But they’re not with him anymore, so Sokka claims the hope as his own, even as he cranes his neck in awe and realizes that every Fire Nation ship within a hundred miles will have seen this.
⟢
The Fire Nation comes, and it’s like nothing Sokka ever could have prepared for.
The black snow arrives first, blotting into the tundra in little inkblots, painting the world soot grey. Sokka tilts his head back just long enough to glimpse it falling and it lands, sour and acrid, across the cold numbed skin of his cheeks.
For all of his rage–his hate– he’s scared too.
His fingers tremble as he paints his face, the familiar gestures doing little to soothe his heart’s wild race. He straps on his arm, buckling each strap and checking it with a tug, sheathes Boomerang across his back and then hefts his spear.
Outside the black snow has thickened, and each step he takes breaks through a crust of coal-hued ice and into the pure packed white beneath it.

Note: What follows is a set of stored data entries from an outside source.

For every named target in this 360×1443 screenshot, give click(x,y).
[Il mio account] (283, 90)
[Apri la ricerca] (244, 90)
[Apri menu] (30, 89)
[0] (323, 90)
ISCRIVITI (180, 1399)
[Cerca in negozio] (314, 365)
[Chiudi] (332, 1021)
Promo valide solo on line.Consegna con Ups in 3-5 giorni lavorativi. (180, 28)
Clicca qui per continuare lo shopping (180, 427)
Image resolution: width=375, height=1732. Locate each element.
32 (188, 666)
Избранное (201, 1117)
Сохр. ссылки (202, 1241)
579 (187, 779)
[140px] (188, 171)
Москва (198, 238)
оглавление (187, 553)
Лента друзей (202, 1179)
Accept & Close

He scrambles to the top of his watchtower and waits.
It doesn’t take long for the looming outline of the ship to materialize in the distance.
It’s an iron goliath, emerging from the fog like some ancient beast and Sokka stands alone, knuckles whitening where his fingers wrap around his spear, as it slices through the ice sheet before the village like a hot knife through seal fat. For the first time in his life, Sokka fears that he might be the one that dies first– that he might be the one who leaves his soulmate behind and not the other way around.

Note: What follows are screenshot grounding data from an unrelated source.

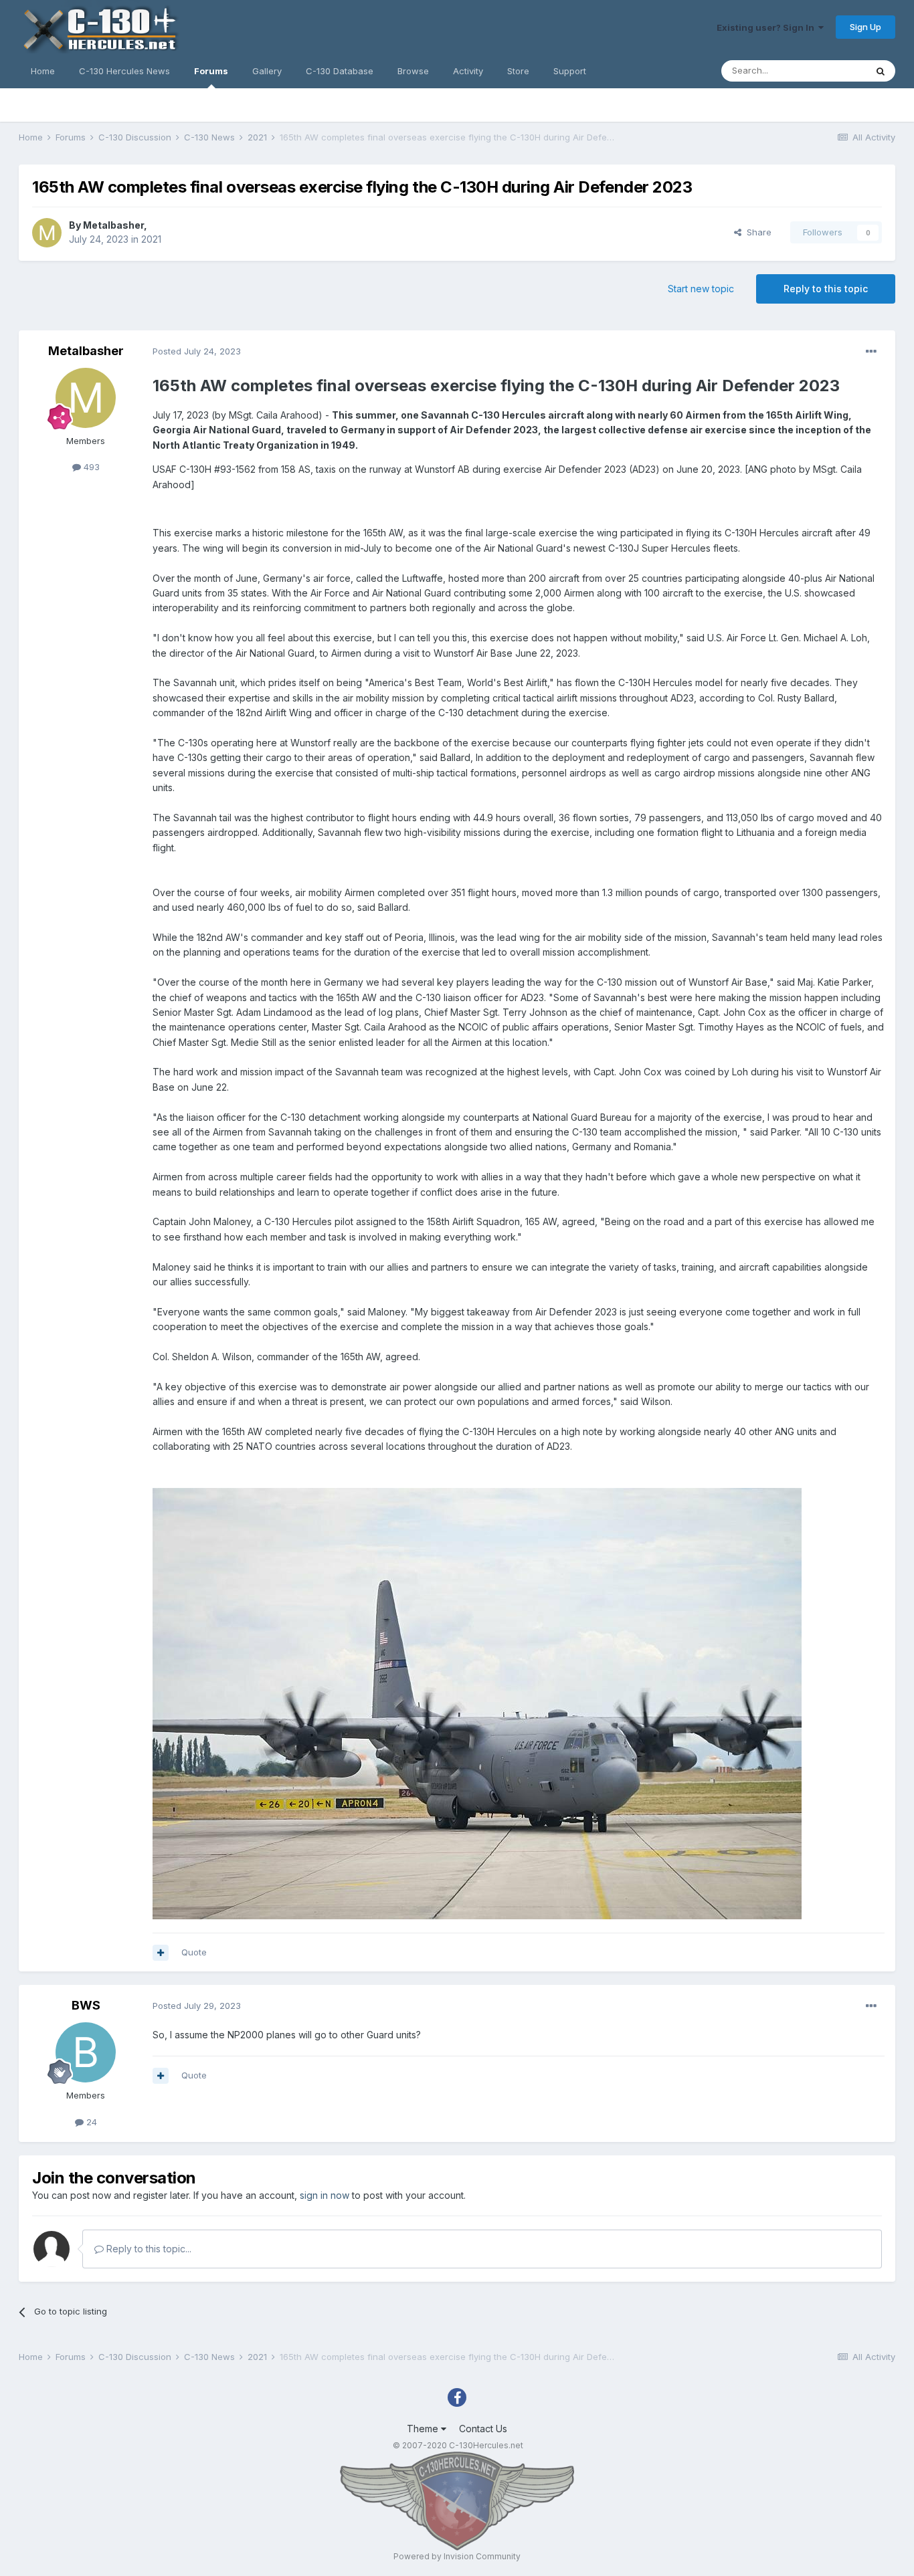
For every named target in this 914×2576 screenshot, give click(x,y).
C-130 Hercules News (124, 71)
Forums (211, 71)
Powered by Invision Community (457, 2556)
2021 (151, 239)
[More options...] (871, 352)
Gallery (267, 71)
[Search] (880, 71)
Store (518, 71)
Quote (194, 1952)
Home (43, 71)
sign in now (324, 2195)
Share (756, 232)
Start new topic (701, 288)
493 (90, 466)
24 (90, 2122)
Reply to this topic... (147, 2248)
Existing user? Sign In (767, 27)
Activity (468, 71)
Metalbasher (113, 225)
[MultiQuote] (161, 1953)
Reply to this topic (826, 288)
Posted (197, 351)
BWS (86, 2005)
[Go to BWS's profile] (86, 2052)
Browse (413, 71)
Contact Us (483, 2428)
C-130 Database (339, 71)
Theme (424, 2428)
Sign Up (865, 26)
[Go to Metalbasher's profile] (47, 232)
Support (569, 71)
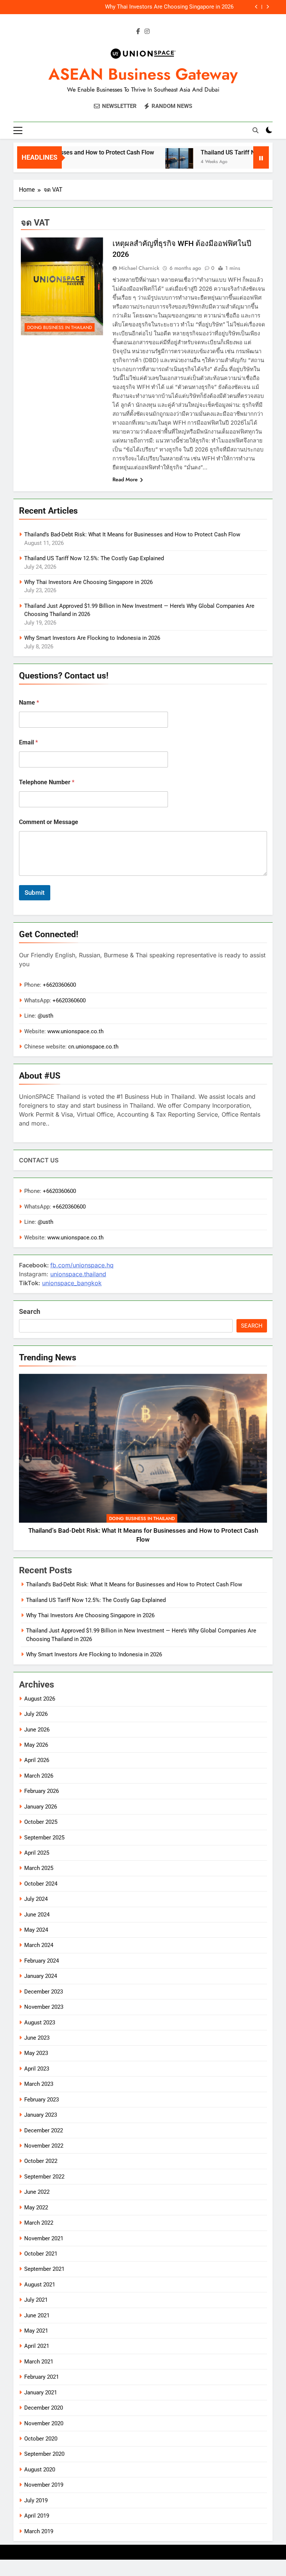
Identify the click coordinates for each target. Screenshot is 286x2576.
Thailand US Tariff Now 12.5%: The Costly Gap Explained (94, 558)
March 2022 (38, 2222)
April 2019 (36, 2515)
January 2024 (40, 1976)
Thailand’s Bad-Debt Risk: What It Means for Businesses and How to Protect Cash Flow (132, 534)
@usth (45, 1222)
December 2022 (43, 2130)
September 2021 (44, 2269)
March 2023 (38, 2084)
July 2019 (36, 2500)
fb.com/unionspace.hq (82, 1265)
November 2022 (43, 2145)
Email (28, 742)
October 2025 (40, 1822)
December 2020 (43, 2407)
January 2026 (40, 1806)
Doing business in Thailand (59, 327)
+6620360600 (59, 1191)
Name (29, 702)
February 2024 (41, 1960)
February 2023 (41, 2099)
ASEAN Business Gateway (143, 74)
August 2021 (39, 2284)
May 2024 (36, 1930)
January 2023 (40, 2114)
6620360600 (71, 1000)
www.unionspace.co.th (75, 1237)
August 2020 (39, 2469)
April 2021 (36, 2346)
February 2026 (41, 1791)
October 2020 (40, 2438)
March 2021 (38, 2361)
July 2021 (36, 2299)
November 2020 (43, 2423)
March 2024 (38, 1945)
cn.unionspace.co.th (93, 1046)
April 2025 (36, 1852)
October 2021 (40, 2253)
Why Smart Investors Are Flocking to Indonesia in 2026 (92, 638)
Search (29, 1311)
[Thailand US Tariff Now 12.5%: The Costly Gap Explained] (153, 162)
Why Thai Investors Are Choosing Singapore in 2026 (169, 7)
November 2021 (43, 2238)
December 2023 (43, 1991)
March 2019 (38, 2531)
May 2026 (36, 1745)
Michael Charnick (139, 268)
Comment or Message (48, 822)
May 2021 (36, 2330)
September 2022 (44, 2176)
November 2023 (43, 2007)
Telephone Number (46, 782)
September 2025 (44, 1837)
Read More (125, 479)
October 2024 (40, 1883)
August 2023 (39, 2022)
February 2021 (41, 2377)
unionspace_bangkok (72, 1283)
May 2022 (36, 2207)
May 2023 (36, 2053)
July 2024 (36, 1899)
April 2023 (36, 2068)
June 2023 (37, 2037)
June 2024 (37, 1914)
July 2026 (36, 1714)
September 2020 (44, 2454)
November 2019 (43, 2484)
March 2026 (38, 1775)
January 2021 (40, 2392)
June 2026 (37, 1729)
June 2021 (37, 2315)
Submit (35, 892)
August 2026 (39, 1698)
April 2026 (36, 1760)
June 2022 (37, 2192)
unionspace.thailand (78, 1274)
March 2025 (38, 1868)
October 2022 (40, 2161)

The impact of the ship grinding to a halt in the ice sheet throws Sokka from his perch on the wall, and he lands hard in the snow breath ghosting from his lungs. For a moment he can pretend that everything is fine— normal— but the black snow is falling and he drags himself to his feet as the Fire Nation vessel gapes open, gangplank falling from a black maw.
Figures emerge from the shadows, looming, imposing in their barbed armor. Three of them step forward, beginning to descend the gangplank, and with each step the metal shudders and rattles and Sokka is the only thing standing between these men– monsters– and the village. He charges the leader and the next thing he knows he’s hitting the snow again, losing his breath again, Katara’s scared shout of his name working its way through the drumbeat of his pulse pounding in his ears.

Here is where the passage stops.